_EXTRACT PROVIDED_
==================================================

Summary of (M1840) Toilet Transferring: OASIS C1 - Current ability to get to and from the toilet or bedside commode safely and transfer on and off toilet/commode.
0 - Able to get to and from the toilet and transfer independently with or without a device.
1 - When reminded, assisted, or supervised by another person, able to get to and from the toilet and transfer.
2 - Unable to get to and from the toilet but is able to use a bedside commode (with or without assistance).
3 - Unable to get to and from the toilet or bedside commode but is able to use a bedpan/urinal independently.
4 - Is totally dependent in toileting.
- Identifies the patient’s ability to safely get to and from and transfer on and off the toilet or bedside commode.
- The intent of the item is to identify the patient’s ABILITY, not necessarily actual performance. "Willingness" and "adherence" are not the focus of these items. These items address the patient's ability to safely perform toilet transferring, given the current physical and mental/emotional/cognitive status, activities permitted, and environment. The patient must be viewed from a holistic perspective in assessing ability to perform ADLs. Ability can be temporarily or permanently limited by:
- physical impairments (for example, limited range of motion, impaired balance)
- emotional/cognitive/behavioral impairments (for example, memory deficits, impaired judgment, fear)
- sensory impairments (for example, impaired vision or pain)

==================================================

_DATA FOR ANALYSIS_
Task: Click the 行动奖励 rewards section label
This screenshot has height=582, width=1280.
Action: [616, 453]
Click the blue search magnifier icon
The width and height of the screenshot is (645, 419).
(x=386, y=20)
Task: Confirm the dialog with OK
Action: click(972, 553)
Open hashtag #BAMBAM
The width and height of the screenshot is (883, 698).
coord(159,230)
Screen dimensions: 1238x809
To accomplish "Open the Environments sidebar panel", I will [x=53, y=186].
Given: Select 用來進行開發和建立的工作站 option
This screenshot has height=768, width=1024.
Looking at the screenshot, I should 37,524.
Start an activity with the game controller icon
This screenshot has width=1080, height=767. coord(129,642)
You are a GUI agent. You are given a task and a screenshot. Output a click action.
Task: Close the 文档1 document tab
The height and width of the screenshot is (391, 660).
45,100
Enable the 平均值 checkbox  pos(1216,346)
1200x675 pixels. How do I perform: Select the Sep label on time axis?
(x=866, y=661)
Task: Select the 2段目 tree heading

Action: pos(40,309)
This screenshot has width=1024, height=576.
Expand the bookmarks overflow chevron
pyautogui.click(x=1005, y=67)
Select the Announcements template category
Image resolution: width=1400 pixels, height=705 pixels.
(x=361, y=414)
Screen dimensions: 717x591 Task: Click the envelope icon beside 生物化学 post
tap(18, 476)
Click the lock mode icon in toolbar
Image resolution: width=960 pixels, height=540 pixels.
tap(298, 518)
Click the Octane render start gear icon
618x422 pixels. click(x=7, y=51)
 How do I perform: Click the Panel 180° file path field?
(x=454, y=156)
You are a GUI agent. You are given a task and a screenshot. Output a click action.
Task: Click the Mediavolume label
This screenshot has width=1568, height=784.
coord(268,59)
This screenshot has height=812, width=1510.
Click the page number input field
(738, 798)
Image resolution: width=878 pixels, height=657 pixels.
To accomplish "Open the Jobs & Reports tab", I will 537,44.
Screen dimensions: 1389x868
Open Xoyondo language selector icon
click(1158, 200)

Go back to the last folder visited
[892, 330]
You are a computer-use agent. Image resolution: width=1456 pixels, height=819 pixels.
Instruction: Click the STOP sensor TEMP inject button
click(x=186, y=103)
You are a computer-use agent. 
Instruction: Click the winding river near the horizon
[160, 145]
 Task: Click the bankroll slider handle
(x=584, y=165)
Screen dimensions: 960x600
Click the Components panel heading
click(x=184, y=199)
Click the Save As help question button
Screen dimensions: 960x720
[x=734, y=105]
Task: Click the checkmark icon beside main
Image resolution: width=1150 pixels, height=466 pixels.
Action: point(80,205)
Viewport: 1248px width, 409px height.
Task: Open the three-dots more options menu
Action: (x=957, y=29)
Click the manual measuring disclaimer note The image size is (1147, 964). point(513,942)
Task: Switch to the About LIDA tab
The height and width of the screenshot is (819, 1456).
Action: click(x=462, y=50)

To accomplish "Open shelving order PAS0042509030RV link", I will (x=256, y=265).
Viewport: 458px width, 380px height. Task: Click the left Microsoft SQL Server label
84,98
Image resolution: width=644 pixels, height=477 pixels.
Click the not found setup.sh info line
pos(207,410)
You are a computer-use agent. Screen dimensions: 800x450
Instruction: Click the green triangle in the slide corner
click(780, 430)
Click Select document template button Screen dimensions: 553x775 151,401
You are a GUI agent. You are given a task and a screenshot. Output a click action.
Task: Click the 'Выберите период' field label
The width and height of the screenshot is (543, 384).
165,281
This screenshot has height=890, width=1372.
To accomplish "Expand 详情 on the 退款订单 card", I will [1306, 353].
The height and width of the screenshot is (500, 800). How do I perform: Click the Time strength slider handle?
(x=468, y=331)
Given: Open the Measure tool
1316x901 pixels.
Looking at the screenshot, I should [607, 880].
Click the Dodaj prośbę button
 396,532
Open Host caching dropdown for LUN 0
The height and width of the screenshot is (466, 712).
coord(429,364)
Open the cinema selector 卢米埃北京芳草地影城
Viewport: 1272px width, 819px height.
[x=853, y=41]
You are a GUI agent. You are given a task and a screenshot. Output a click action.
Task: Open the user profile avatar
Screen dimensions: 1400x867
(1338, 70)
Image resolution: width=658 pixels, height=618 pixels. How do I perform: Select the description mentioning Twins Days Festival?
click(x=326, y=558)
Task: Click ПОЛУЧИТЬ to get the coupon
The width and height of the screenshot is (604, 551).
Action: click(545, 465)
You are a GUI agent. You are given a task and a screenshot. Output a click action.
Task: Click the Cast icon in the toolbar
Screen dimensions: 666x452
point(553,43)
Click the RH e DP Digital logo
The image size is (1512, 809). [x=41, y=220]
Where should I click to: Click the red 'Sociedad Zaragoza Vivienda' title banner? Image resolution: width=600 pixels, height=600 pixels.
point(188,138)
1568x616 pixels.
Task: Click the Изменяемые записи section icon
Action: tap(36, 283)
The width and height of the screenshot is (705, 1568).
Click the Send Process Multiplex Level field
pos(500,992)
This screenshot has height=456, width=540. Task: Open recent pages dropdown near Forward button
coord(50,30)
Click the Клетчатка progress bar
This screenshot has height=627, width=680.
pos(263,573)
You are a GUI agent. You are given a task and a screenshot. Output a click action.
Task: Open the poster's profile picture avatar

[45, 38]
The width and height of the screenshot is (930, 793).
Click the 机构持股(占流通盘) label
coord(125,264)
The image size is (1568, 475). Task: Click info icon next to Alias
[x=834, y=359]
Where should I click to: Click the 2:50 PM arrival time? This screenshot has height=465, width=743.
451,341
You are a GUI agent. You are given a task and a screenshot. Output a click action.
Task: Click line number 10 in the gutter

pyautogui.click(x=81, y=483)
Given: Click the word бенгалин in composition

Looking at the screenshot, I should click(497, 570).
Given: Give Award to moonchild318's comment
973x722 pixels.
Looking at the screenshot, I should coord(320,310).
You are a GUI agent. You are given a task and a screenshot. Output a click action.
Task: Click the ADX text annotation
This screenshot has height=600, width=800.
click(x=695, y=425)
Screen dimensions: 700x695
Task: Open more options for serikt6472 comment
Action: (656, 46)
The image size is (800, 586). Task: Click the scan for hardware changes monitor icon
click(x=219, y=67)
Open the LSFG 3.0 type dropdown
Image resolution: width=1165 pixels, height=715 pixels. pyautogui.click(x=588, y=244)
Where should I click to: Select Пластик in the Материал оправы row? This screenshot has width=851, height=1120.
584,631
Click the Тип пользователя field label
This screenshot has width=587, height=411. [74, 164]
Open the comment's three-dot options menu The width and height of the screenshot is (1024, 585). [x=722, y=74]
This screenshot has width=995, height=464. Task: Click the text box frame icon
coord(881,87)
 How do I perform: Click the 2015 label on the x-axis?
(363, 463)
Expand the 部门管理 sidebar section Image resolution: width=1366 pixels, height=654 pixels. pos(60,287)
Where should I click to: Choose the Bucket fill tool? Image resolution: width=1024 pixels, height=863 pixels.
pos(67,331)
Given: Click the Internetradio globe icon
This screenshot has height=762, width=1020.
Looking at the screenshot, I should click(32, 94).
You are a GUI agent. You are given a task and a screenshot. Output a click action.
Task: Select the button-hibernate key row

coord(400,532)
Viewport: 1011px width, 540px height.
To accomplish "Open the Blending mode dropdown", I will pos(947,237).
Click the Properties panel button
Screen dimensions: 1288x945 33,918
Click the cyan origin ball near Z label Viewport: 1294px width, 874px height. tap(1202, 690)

==================================================

_WORK REQUEST_
Reproduce the entire summary of the OASIS C1 toilet transferring item (M1840) word for word.

_ANSWER AREA_
Summary of (M1840) Toilet Transferring: OASIS C1 - Current ability to get to and from the toilet or bedside commode safely and transfer on and off toilet/commode.
0 - Able to get to and from the toilet and transfer independently with or without a device.
1 - When reminded, assisted, or supervised by another person, able to get to and from the toilet and transfer.
2 - Unable to get to and from the toilet but is able to use a bedside commode (with or without assistance).
3 - Unable to get to and from the toilet or bedside commode but is able to use a bedpan/urinal independently.
4 - Is totally dependent in toileting.
- Identifies the patient’s ability to safely get to and from and transfer on and off the toilet or bedside commode.
- The intent of the item is to identify the patient’s ABILITY, not necessarily actual performance. "Willingness" and "adherence" are not the focus of these items. These items address the patient's ability to safely perform toilet transferring, given the current physical and mental/emotional/cognitive status, activities permitted, and environment. The patient must be viewed from a holistic perspective in assessing ability to perform ADLs. Ability can be temporarily or permanently limited by:
- physical impairments (for example, limited range of motion, impaired balance)
- emotional/cognitive/behavioral impairments (for example, memory deficits, impaired judgment, fear)
- sensory impairments (for example, impaired vision or pain)